SEVEN
BUSH PROPOSES PREEMPTIVE WAR
2002
 
 
 
I was having dinner at a rather expensive restaurant the other night when a man I’d never met before threatened to kill me. He was a distinguished-looking fellow, dressed in a dark suit. I was walking by some appetizing desserts when he approached me, accused me in a harsh voice of bothering him repeatedly, cursed me, and warned that he would kill me if I bothered him again. Then, briskly, he returned to his table. As I went back to my own table in a different part of the restaurant, I mentioned the episode to the maître d’, who promised to keep an eye on the guy.
The unpleasant encounter put me in a strange state of mind. I couldn’t help noticing, as I looked around the room, that people were coming in, they were being given tables, without any questions being asked by anybody, and within about five seconds of sitting down, they were being issued with weapons that could easily be applied with lethal effect against nearby diners. Wielded with speed, even a fork can kill, not to mention a knife.
After a few moments, though, I calmed down. I felt relatively safe. I finished my meal and even enjoyed it.
The fact was that I was safe from most of the diners, because most of the diners had no desire to kill me. That provided a sort of perfect security, in regard to them. As for the one man who clearly did seem hostile, he was frightening and unpredictable, and his perceptions were inaccurate, but it was still unlikely that he’d try to kill me, because, excitable as he was, he probably knew in some way that threatening me, as he’d done, would cost him absolutely nothing, but that killing me would immediately ruin his life.
As I sit here now, reading the week’s newspapers—Iraq, Bush—do I feel safe, or do I feel frightened? Mainly frightened, because we’re living in a system of nation-states that is dangerous in and of itself. Like a restaurant, with its uncontrolled, unlicensed population of diners, our world of nation-states is a world of free atoms. Restaurant diners, though, are usually friendly to one another, because they usually belong to the same social group, and restaurants in most places are planted securely inside a system of laws that are designed to provide a quiet life for the dining population.
For all their snarling at one another, nations have so much in common. All of them want to amass weapons.
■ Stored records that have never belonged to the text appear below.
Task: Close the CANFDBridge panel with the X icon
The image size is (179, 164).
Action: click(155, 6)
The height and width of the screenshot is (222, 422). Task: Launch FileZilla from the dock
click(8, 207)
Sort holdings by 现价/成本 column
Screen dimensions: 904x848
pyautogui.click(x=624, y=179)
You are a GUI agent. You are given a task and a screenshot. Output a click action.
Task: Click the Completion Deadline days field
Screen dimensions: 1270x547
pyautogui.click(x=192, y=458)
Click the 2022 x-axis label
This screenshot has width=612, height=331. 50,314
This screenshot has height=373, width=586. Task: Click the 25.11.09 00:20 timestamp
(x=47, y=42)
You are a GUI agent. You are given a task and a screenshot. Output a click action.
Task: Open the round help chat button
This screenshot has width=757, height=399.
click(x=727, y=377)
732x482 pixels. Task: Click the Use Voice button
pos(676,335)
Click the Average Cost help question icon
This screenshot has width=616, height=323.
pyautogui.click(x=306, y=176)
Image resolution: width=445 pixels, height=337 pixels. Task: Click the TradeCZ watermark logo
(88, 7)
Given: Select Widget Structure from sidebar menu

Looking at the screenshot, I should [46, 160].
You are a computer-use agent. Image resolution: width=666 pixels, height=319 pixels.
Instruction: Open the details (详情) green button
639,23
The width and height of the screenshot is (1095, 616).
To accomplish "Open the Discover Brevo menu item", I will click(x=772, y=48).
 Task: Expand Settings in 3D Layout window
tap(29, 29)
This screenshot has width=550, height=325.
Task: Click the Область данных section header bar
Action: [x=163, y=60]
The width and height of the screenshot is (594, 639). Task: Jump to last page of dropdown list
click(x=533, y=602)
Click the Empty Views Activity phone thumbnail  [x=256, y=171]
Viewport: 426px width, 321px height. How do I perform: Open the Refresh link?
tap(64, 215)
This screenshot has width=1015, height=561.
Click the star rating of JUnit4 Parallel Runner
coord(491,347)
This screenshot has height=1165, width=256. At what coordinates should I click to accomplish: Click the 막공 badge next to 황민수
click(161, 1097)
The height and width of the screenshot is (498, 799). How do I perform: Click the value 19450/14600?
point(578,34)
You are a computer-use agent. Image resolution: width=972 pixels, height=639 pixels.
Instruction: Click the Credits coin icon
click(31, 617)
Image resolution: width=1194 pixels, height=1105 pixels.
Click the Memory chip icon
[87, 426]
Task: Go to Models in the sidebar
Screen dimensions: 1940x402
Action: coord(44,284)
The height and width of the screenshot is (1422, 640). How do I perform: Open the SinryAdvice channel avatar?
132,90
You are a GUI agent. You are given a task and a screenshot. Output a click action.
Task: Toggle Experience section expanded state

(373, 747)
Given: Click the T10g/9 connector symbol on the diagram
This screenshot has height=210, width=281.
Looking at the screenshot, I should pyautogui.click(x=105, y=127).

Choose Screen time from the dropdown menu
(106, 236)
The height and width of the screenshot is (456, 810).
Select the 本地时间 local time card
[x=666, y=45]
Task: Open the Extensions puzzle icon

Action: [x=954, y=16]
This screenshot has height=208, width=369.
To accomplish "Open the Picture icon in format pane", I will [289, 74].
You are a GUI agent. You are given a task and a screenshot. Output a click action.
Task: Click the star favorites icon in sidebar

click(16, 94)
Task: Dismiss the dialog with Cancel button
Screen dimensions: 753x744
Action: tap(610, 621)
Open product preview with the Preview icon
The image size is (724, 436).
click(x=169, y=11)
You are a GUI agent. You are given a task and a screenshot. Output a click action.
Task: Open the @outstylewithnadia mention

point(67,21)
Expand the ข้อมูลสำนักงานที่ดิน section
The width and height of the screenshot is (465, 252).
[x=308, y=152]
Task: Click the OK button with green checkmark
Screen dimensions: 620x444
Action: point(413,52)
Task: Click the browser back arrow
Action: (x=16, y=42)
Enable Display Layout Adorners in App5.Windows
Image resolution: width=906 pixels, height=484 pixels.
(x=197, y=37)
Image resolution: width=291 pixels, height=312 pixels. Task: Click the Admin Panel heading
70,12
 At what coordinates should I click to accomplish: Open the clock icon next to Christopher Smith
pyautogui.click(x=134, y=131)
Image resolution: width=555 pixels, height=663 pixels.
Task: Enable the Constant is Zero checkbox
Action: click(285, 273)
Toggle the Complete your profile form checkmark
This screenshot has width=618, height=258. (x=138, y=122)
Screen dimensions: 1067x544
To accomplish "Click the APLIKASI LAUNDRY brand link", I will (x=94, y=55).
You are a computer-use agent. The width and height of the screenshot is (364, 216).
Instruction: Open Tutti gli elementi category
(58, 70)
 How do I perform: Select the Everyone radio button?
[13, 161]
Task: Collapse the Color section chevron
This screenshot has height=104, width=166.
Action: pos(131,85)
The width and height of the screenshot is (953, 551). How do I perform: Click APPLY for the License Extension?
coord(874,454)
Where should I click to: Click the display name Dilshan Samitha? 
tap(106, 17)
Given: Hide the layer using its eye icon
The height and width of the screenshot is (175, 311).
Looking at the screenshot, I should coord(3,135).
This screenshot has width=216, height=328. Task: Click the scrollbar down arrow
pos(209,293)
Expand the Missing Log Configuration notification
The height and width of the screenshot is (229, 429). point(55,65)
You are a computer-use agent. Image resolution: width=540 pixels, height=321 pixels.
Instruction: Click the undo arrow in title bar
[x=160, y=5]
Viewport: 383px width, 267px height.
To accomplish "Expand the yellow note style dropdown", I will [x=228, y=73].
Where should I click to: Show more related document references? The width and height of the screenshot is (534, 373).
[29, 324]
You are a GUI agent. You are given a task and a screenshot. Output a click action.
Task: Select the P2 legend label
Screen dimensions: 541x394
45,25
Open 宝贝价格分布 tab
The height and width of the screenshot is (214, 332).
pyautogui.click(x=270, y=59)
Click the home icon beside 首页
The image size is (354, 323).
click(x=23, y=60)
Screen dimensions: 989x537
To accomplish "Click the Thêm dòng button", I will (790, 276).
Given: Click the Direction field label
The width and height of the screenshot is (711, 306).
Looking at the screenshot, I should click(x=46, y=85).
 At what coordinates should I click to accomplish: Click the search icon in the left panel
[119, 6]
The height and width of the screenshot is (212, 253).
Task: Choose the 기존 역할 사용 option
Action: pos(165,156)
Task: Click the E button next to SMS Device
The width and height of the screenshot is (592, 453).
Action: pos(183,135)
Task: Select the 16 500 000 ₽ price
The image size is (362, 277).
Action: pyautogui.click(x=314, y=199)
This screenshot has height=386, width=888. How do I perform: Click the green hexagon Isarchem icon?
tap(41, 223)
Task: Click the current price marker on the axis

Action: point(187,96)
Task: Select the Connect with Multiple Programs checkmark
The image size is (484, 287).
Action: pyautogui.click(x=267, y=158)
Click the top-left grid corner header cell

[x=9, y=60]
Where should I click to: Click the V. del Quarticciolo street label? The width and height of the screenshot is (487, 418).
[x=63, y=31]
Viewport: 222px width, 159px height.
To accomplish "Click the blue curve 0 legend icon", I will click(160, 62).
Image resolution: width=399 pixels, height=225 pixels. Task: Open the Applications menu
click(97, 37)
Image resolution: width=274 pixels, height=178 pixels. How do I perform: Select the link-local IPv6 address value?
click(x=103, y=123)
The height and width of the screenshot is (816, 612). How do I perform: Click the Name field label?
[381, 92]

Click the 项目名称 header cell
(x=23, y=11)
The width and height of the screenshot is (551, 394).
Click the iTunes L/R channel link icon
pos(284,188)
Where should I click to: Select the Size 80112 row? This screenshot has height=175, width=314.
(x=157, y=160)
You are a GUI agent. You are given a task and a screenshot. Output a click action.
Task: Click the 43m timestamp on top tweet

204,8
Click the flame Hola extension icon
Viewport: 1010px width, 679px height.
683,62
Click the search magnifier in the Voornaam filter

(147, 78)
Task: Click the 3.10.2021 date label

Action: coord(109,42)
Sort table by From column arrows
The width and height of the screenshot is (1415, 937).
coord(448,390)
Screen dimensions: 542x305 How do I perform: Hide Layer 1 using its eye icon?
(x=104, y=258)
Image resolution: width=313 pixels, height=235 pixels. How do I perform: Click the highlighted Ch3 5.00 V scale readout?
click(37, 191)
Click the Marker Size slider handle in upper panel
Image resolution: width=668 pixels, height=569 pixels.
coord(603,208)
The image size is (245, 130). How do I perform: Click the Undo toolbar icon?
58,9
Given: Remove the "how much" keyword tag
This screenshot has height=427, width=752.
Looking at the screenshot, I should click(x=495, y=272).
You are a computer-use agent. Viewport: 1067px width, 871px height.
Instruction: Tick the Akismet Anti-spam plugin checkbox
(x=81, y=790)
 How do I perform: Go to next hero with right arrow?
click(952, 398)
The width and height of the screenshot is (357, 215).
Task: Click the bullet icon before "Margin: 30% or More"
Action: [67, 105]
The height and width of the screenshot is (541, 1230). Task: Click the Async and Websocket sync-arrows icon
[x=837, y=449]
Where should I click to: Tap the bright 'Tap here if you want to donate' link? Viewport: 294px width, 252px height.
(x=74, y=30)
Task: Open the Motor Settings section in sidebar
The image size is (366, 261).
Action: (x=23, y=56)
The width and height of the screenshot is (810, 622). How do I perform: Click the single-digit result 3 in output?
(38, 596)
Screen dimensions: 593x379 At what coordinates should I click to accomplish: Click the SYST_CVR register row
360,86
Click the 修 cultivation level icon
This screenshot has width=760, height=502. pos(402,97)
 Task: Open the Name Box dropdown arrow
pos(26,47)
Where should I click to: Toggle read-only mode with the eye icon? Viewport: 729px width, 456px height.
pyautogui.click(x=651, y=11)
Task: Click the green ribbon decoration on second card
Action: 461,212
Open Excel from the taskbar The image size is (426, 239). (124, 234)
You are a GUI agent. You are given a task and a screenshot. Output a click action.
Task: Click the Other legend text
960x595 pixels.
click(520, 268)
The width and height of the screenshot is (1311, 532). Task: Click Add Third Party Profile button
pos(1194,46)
And one way or another, they all come up with some ruler to be on top of them, some boss of some kind who always believes himself to be a reliable custodian of the amassed weapons. Meanwhile, every nation is tortured by its fear of the weapons and the rulers of the other nations. The system is awful! We’re all so frightened that we even tell our children frightening stories in school about terrifying rulers, all the “madmen” throughout history who’ve tried to “take over the world.” Is there no escape from this?
When the strongest, most successful, and most ruthless person in a group engages in some particularly nasty and aggressive action against a weaker member, and then they claim to have done it because of their overpowering fear of that weaker member—well, it’s terribly hard to take them seriously—especially if, instead of looking frightened, they seem to be excited. But assuming, for the sake of argument, that Bush really wants to preemptively attack Iraq because of genuine fear, then one has to say that this doesn’t make sense.
Bush claims to be frightened by Iraq. But it’s the restaurant that’s dangerous, not one diner. Heavily armed or not, Iraq is unlikely to attack either our country or any other country, for the very same reason that the man in the restaurant didn’t attack me—fear of the consequences. The man was isolated and weak in the face of society’s legal system. Iraq is a small impoverished nation in comparison to any country it might be tempted to attack.
Bush indeed recognizes the danger inherent in a world divided up into armed fiefdoms. His proposed solution is that one of those fiefdoms, his own, should become more powerful than any of the others and should preserve peace, order, and stability by attacking any fiefdom whose ruler is potentially hostile.
The flaw in this proposed solution is that Bush’s fiefdom, the Unites States, will inevitably face many hostile rulers. This is not just a possibility—it’s a certainty, because in the world as it is, most people are degraded for the benefit of the few, and the few happen to include Bush, his friends, and the privileged elite of the United States. The stability Bush hopes to enforce, personally, is known by everyone to benefit him, personally, and the more he identifies himself as the enforcer, the more hostility will be focused on him and on the United States.
If he responds to this hostility by attacking what by definition will be under his proposal much weaker nations, his use of violence, his sowing of destruction and death among the less powerful, will arouse even greater hostility, and more and more fiefdoms around the world will come to be headed by rulers who hate our nation. In other words, Bush’s proposed plan for preventing any possible threats against us, a plan that amounts in practice to an attempt to “take over the world,” can only end in greater and greater isolation for the United States—and ultimately, in the long term, in some sort of military defeat.